In 1999, the average trade size on London Stock Exchange was £64,000. By 2008, this had fallen to below £10,000 per trade. Interestingly, the overall order book value traded from 1999 to 2008 had grown by six times for UK equities but due to the shrinking trade size, the number of tickets had grown by 35 times. Because clearing and settlement costs tend to correlate with the number of tickets, if nothing was done to address this post trade trend, then the overall cost of processing the same value of trades would grow year on year.
This was one of the catalysts encouraging introduction of interoperability of clearing, whereby customers of certain trade venues can choose a single CCP to consolidate their respective trades. Competitive scalable volume discounts drove reduced clearing fees.
Consolidating clearing into a single CCP of choice also offered significant settlement savings. Prior to the introduction of CCP interoperability, if one was trading, for example, Vodafone shares on multiple trading platforms, then, shares via London Stock Exchange would be cleared through LCH. Clearnet or SIX x-clear while trades executed on Chi-X or Turquoise would have be cleared through EMCF and EuroCCP respectively. As a consequence there would be at least three net settlement messages and three net settlement fees per stock per day. Today, that same member can save two-thirds in one step by directing each of those trades into the single clearing house of choice.
Block trading adds further benefit regarding post-trade costs. Let’s say a stock’s average trade size is ten thousand Euros with unit clearing fees charged per ticket. If one can trade a block of a million Euros, in one step, the clearing fee is one hundred times less than trading the equivalent value in 100 trades x the average trade size.

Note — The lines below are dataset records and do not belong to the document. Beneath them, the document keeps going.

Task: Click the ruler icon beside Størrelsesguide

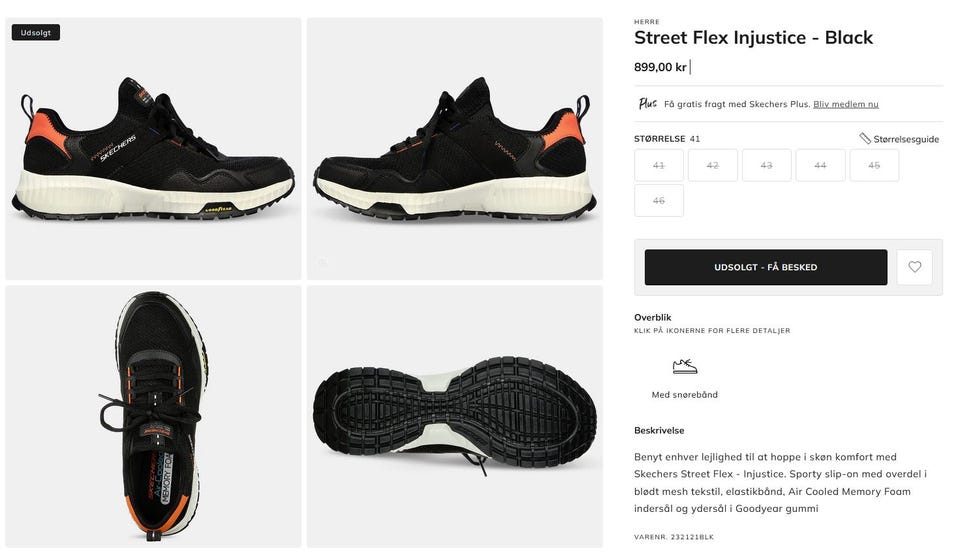Action: click(x=865, y=139)
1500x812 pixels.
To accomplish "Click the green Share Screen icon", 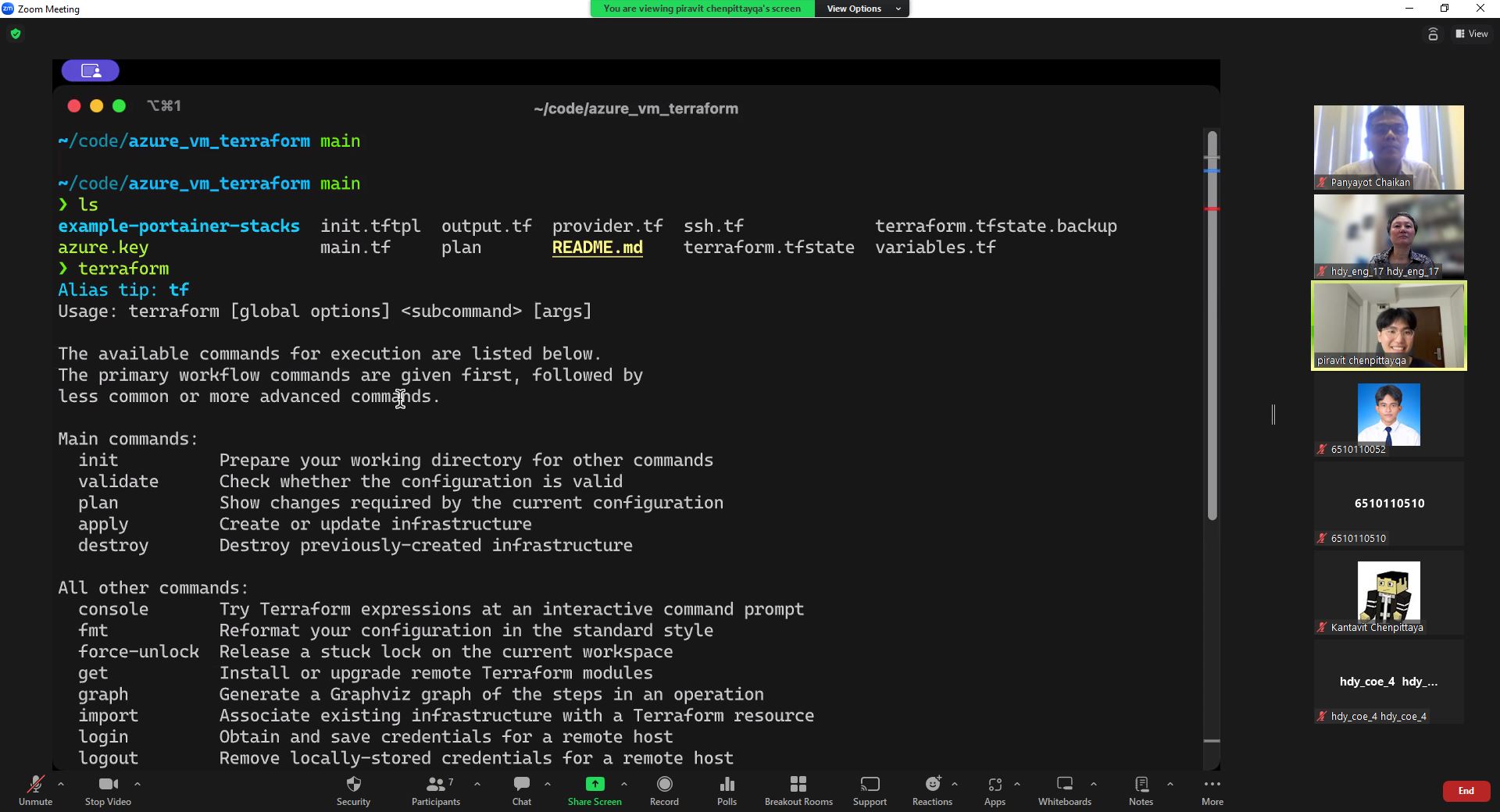I will coord(595,784).
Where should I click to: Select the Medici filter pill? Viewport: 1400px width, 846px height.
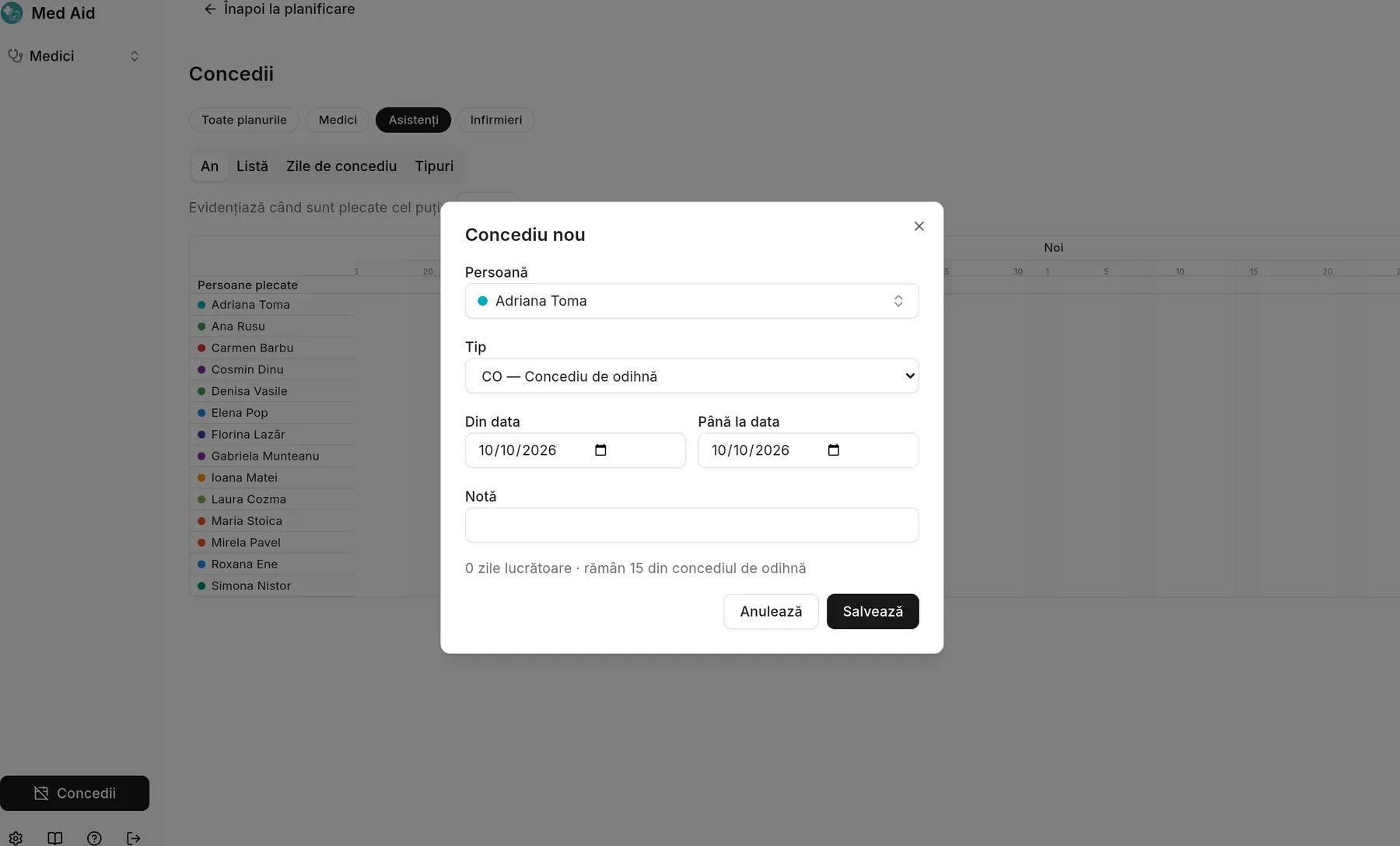[338, 120]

Block trading on order book

The bigger prize of block trading is to match size at a price while avoiding market impact. As buy side dealers often explain, there are a number of channels through which they may direct an order. Channel one might be the high touch sales trader, channel two might be the algorithmic smart order router slicing up and dicing small size into multiple order books, but there is a new channel appearing: the anonymous order book mechanism that can rest larger orders safely until finding another side to match in block size without informing the market until after the trade.
A feature of MiFID II that’s often discussed in cash equities is the potential spectre of the dark pool double caps that can prevent a stock trading for 6 months via a relevant ‘dark’ mechanism. The caps are, on a rolling 12 month average, matches of 4% of turnover on a single dark venue or, if that single stock trades across multiple venues, more than 8%.
MiFIR Article 4(1)(c) allows authorities to waive the obligation for orders that are large in scale (LIS) compared with normal market size. Currently, ESMA defines LIS bandings that reflect average daily trading values for stocks over 50 million a day for blue chip companies to micro-caps matching less than 500 thousand a day. MiFID II will add more bands.

Innovation will drive the future of European equities defined by client demand, buy and sell side, for market structures that comply with regulations, lower costs, and generate revenues. The opportunities are for those delivering the highest standards. It will be a fascinating year ahead.